The government has threatened to forcibly claim back a £110,000 loan issued to a single-academy trust unless it joins a MAT.

The threat comes as a school leaders’ union issues a warning over the “serious implications” of conditions attached to such emergency loans.

A financial notice to improve issued to Hinckley Academy and John Cleveland Sixth Form Centre in Leicester was published on Friday, its second since May 2016.

Under the warning, the trust was ordered to “take all actions it can” to rebroker its sole academy.

If not, the Education and Skills Funding Agency will apply a “qualifying floating charge” to claim back the deficit funding of £110,000 it lent the trust. This is essentially a charge that “hovers” over the trust’s assets, meaning the agency is first in line to claw its cash back in the case of insolvency.

The Association of School and College Leaders published guidance this month after school leaders said the agency was “increasingly” issuing such charges before agreeing to provide additional funding.

However, the document says the ESFA would only apply the charge in “exceptional circumstances” and with the agreement of the trust, but added the charge would be “a condition of providing the trust with funding”.

Antony Power, a partner at Michelmores law firm, said commercial lenders, such as a bank, used these charges to protect their loans.

“The ESFA seems to be starting to move into that realm. These agreements look more like a lender relationship, rather than a grant-giving relationship.

“It feels like the DfE is getting a bit smarter about the money it’s giving to trusts. It seems to be finally attaching some strings to the money it is handing over.”

Hinckley Academy and John Cleveland Sixth Form Centre has struggled to balance the books since it was set up after a merger of two schools in August 2015.

Richard Cahill, its head and accounting officer, said: “Since the original financial notice- everyone has worked hard to be the most efficient school we can be. It just doesn’t work anymore. There are no margins left to make any savings, there is nothing left to cut.”

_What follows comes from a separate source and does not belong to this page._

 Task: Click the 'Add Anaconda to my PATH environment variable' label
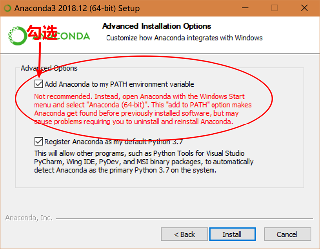(119, 84)
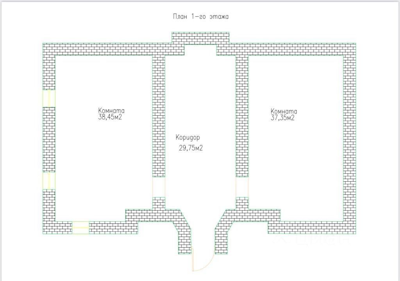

The week before last year’s budget announced “little extras” for schools, Cahill said he had removed toilet roll from staff toilets to pupils’ toilets because the trust could not afford to order more.

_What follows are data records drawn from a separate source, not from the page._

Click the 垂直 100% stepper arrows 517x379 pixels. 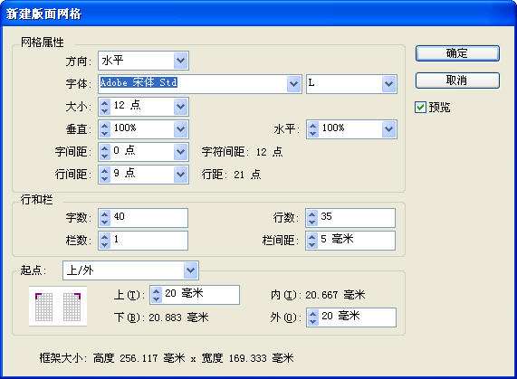(x=105, y=129)
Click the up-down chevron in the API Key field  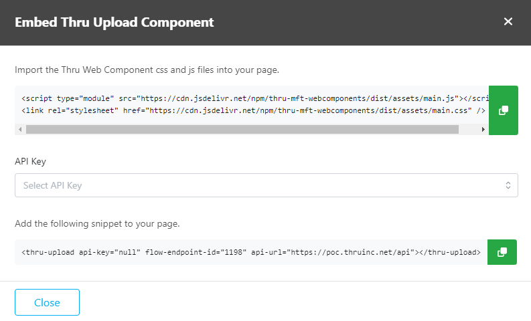508,185
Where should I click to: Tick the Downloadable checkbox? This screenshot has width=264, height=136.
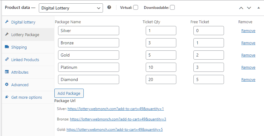click(172, 7)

An analysis by Schools Week shows that 60 per cent of all financial warnings handed out in the past year were to single-academy trusts – with the majority also told to join a MAT.

Cahill, while acknowledging the financial benefits of joining a MAT, said: “Financially it just doesn’t work anymore to be a single-academy trust . . . it’s a shame that the current system and financial arrangements for schools do not allow single-academy trusts capable of making the necessary improvements to do that on their own.”

Ofsted rated the school “inadequate” in May and placed it in special measures, although it received a positive monitoring visit in December. Cahill said calls from Ofsted to improve the quality of education mixed with financial warnings from the ESFA “just do not work hand in hand”.

He added the trust was drawing up a shortlist of potential multi-academy trusts it could join. It is expected the school will be rebrokered before the summer.

The DfE said QFCs are only ever used “proportionately, and to ensure that public funding is spent appropriately”.